Saturday, 20 September 2025

Stitching Exhaustion in 24/7 Bodies

by AROUNDAROUND Team

Installation view — Broken White Project #29: 24/7 Bodies, 12 September to17 October 2025 at Langgeng Art Space. Photo courtesy of Ace House Collective and Equator Art Projects.

A head appears without a face, while other parts of the body dissolve into everyday objects like USB cables, hairs, pans, wood, fragments of walls, and plastic chairs. Restu Ratnaningtyas opens her solo show 24/7 Bodies at Langgeng Art Space as part of the Broken White Project by Ace House Collective and Equator Art Project. Through paintings, drawings, ceramics, and textile installations, the works draw on her own experience yet address a collective fatigue in a world that rarely pauses. This fatigue however is not hers alone, but something many of us might also share. 

The exhibition’s title is drawn from Jonathan Crary’s book “24/7: Late Capitalism and the Ends of Sleep.” Crary writes about how capitalism strips away rest, communal rhythm, and even dreams. Restu addresses this condition by presenting bodies that no longer stand as autonomous beings because the logic of constant connection has already reshaped how we live and work. 

The idea of a body reshaped by constant connection appears clearly in the work Dehuman (2025). In this work, the body appears as fragments linked to digital symbols that are familiar in daily life. A medium-sized white cloth shows dark stains forming a shifting pattern, which the artist once compared to the old Winamp background on Windows computers. The effect recalls tie-dye or shibori techniques. On the left, four smaller panels display different colours and motifs. One carries the phrase “I’m not a robot” beside an image of a chair, recalling the reCAPTCHA icon that often interrupts our online routines. Here it works like a quilting point, holding the collage together and forcing us to see the body as conditioned by digital capitalism. The visual surface combines batik, embroidery, and light indigo tones, with animal figures and wall fragments stitched across the panels.

Her exploration continues in works that alternate between hand-sewn imperfection and computer precision. If Dehuman presents the body in the form of hand-sewn fabric fragments, marked by handprints and the residue of human fatigue, then Climbers (2025) offers a sharp contrast. Restu chose computer embroidery as a medium, a technology that produces precise and neat lines. The body fragments in this work lose their irregularity and turn into a sterile pattern, as if printed by a machine. In Climbers, embroidered legs repeat until individuality disappears which resembles data endlessly replicated in digital space.

In Tiga (2025), the figures of a child and a mother show how absence and care work strain the body, since the missing role of a father places extra pressure on both. The work is painted in bluish-grey tones with thick brushstrokes that leave rough textures and layered shadows. The palette suggests a sterile, almost artificial space, as if the scene unfolds inside a laboratory. At the lower left, a faceless head rests above a grid, its erased features hinting at a child who has lost a centre of identity. The figure appears empty, caught within a mechanical frame that restricts growth and self-regard.

═══

» EXERCISE
Could you quote the stretch of the exhibition review from "Her exploration continues" through "in digital space."? None of the lines has anything to do with the exhibition review.

» RECORDED INFORMATION

═══

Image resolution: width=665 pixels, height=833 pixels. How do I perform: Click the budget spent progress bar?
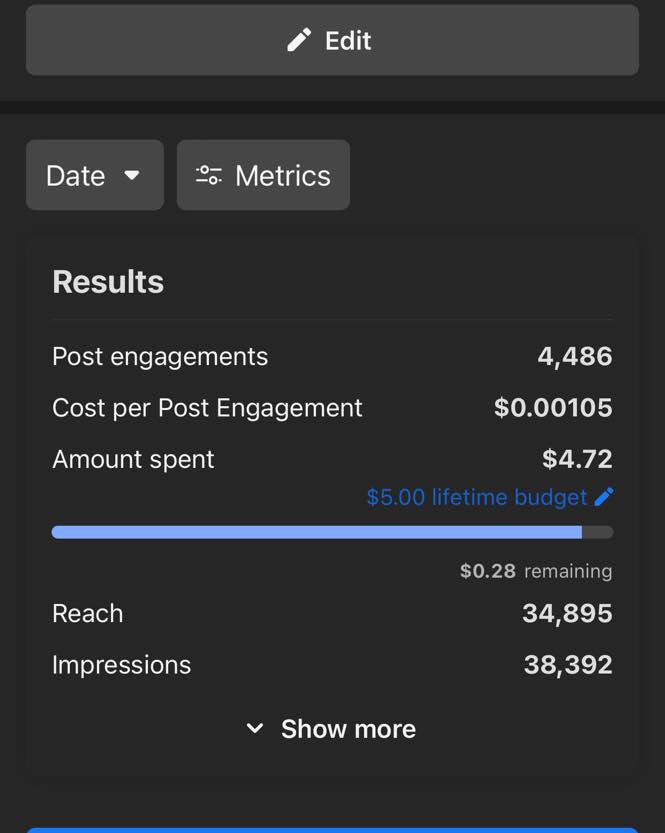click(x=332, y=533)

═══

» ANSWER FOR THE TASK
Her exploration continues in works that alternate between hand-sewn imperfection and computer precision. If Dehuman presents the body in the form of hand-sewn fabric fragments, marked by handprints and the residue of human fatigue, then Climbers (2025) offers a sharp contrast. Restu chose computer embroidery as a medium, a technology that produces precise and neat lines. The body fragments in this work lose their irregularity and turn into a sterile pattern, as if printed by a machine. In Climbers, embroidered legs repeat until individuality disappears which resembles data endlessly replicated in digital space.